(ASSIGNED TASK): What lines below mention the word "computer"? Copy each one.

(Records drawn from a dataset):
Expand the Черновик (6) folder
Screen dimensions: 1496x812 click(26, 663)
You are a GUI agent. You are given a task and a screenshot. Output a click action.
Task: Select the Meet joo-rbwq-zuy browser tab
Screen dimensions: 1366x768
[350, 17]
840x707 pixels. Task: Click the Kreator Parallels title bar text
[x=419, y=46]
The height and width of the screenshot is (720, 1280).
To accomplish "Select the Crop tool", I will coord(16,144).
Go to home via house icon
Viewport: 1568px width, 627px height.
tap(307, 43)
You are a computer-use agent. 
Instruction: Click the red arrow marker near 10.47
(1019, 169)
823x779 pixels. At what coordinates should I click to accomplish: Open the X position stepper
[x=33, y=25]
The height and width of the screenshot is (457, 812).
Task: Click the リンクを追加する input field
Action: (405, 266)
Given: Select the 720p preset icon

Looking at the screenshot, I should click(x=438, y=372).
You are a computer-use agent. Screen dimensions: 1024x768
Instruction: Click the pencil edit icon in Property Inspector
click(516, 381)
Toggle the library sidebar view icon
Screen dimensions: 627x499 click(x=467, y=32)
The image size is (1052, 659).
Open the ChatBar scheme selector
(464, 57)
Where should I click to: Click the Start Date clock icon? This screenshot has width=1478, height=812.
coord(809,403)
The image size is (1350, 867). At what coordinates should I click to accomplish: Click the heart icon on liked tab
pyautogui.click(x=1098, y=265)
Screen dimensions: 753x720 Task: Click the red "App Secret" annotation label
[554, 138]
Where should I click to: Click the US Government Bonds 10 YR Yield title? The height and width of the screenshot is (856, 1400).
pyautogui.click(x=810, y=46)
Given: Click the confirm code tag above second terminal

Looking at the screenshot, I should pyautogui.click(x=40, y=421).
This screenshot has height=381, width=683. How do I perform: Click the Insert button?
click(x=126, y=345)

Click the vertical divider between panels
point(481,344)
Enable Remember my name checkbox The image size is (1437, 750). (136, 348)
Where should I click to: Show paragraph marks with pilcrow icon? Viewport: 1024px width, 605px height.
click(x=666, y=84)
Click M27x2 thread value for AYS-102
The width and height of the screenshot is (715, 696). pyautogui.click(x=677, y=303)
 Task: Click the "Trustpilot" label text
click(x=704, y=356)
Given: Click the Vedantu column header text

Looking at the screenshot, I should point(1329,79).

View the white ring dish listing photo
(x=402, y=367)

(RESULT OF THE TASK):
You are a computer-use agent. 
You are a computer-use agent. Screen dimensions: 1024x768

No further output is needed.